Requirement: Reproduce exactly the line that contains "Image resolution: width=1074" and every line after it through the end of the records below, leaving out all pictures.

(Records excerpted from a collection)
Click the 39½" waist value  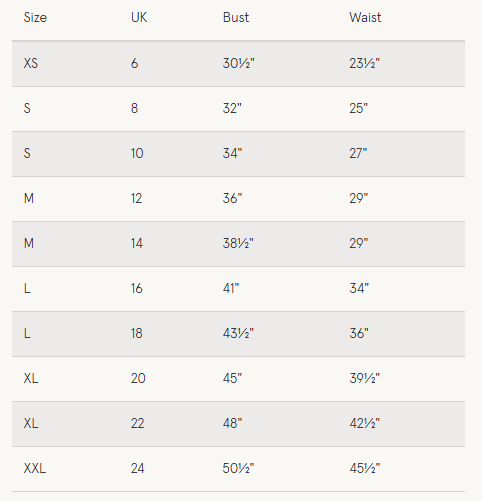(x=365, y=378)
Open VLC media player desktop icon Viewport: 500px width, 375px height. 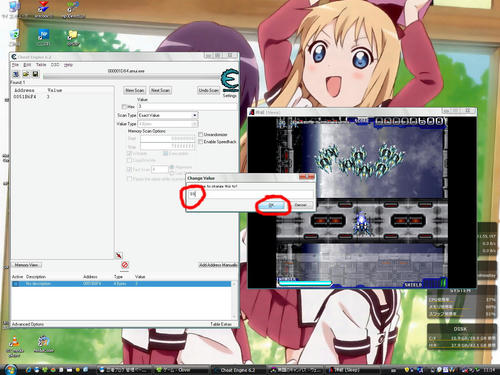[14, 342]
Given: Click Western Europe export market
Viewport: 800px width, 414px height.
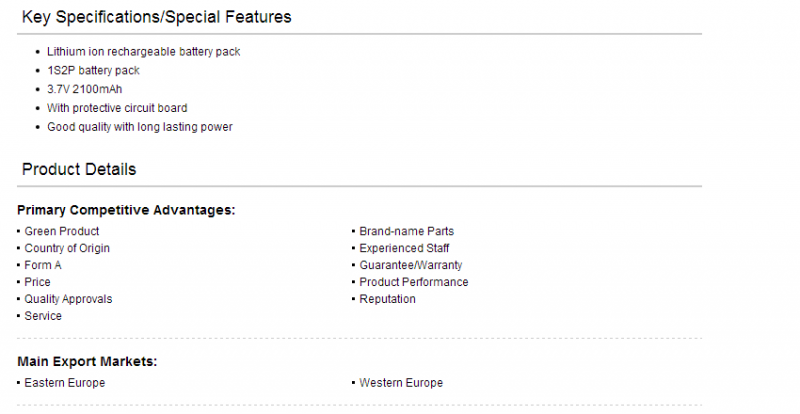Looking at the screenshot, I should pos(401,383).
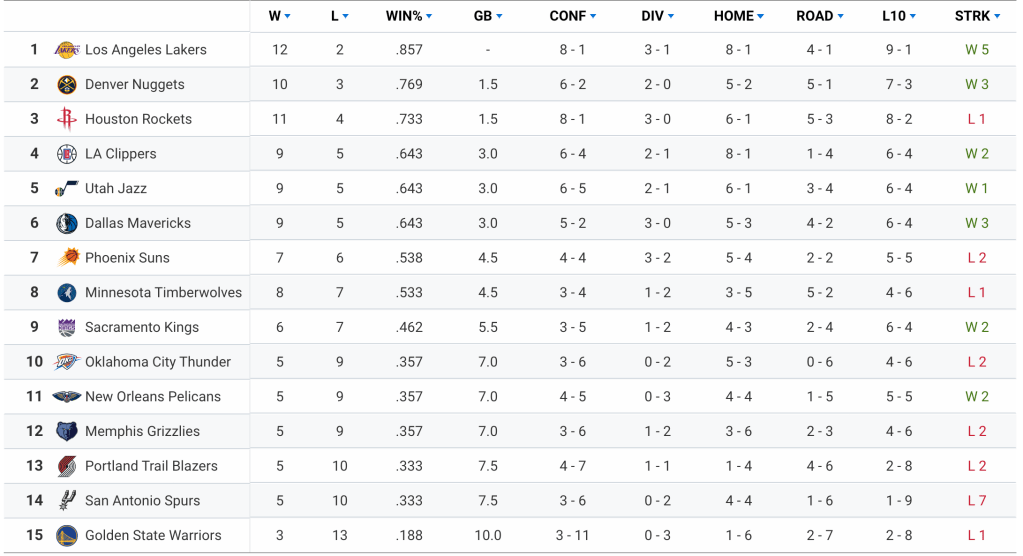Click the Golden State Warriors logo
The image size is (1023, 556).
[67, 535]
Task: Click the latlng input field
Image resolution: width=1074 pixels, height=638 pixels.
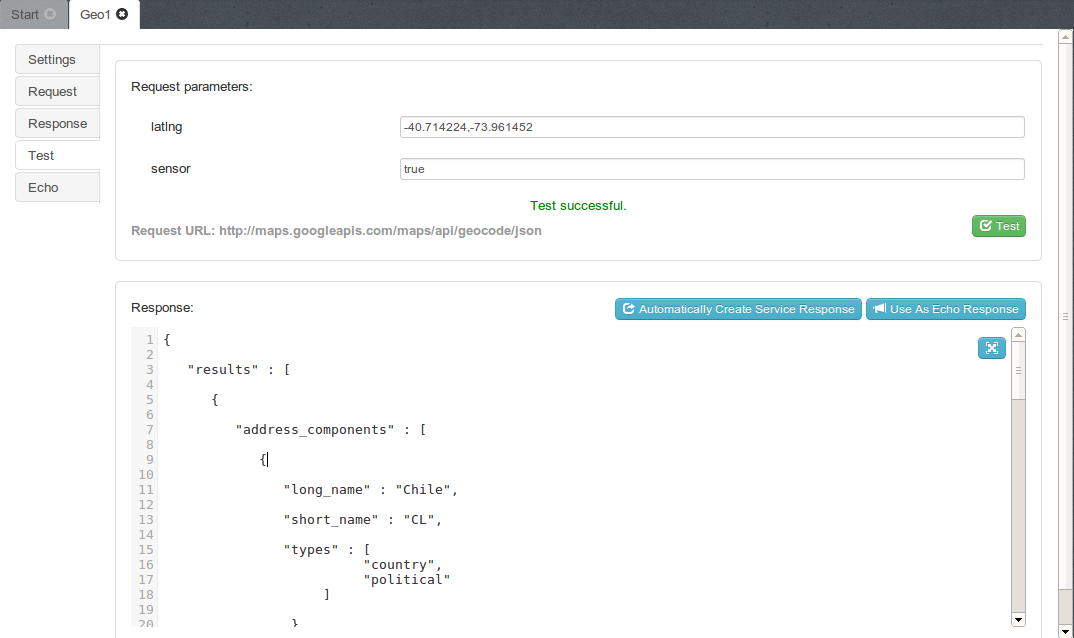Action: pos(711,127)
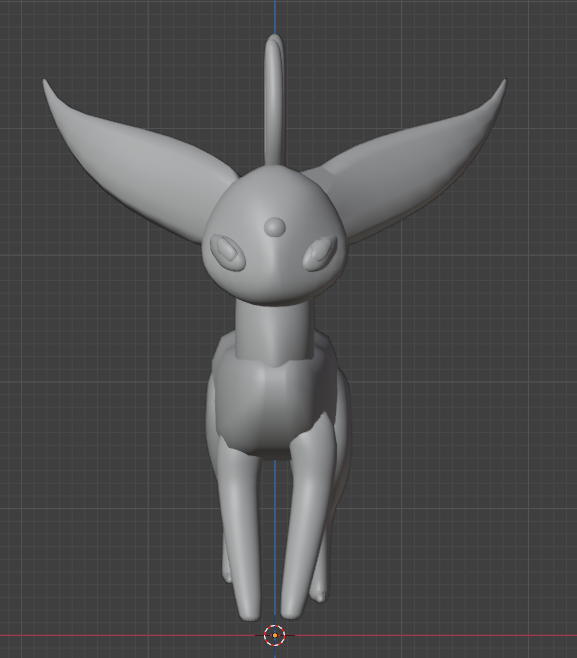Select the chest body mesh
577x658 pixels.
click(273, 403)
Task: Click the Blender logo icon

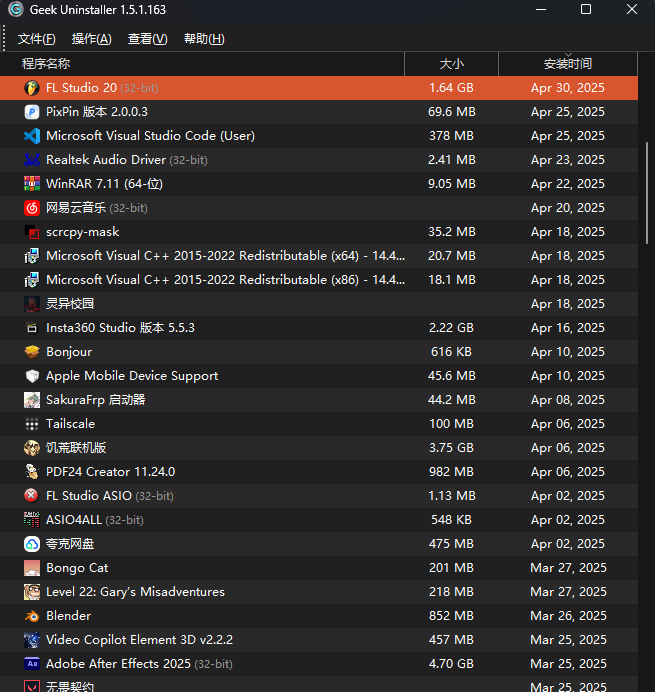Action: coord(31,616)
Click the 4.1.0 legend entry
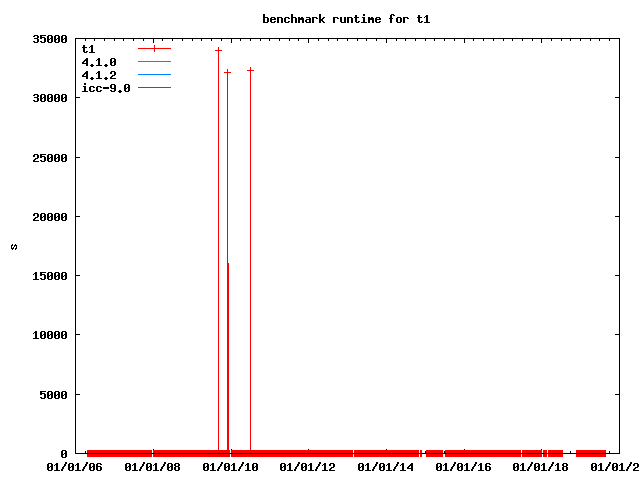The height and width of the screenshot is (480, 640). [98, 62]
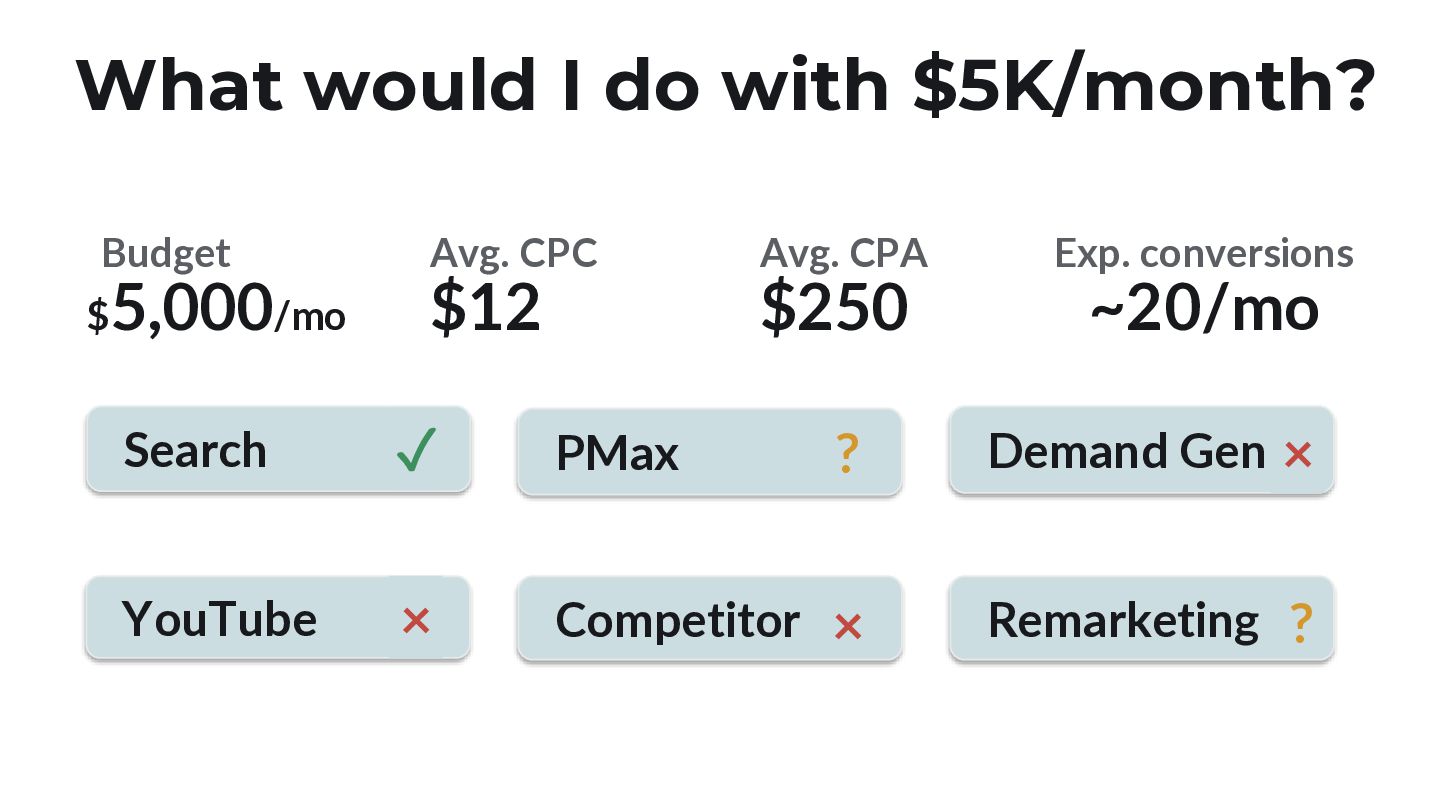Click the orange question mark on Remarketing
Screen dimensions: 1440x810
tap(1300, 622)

Answer to the problem:
Image resolution: width=1074 pixels, height=638 pixels.
Action: pos(711,127)
Select the chest body mesh
577x658 pixels.
click(273, 403)
Task: Click the Blender logo icon

Action: coord(31,616)
Click the 4.1.0 legend entry
The height and width of the screenshot is (480, 640). [98, 62]
Click the orange question mark on Remarketing
Screen dimensions: 1440x810
tap(1300, 622)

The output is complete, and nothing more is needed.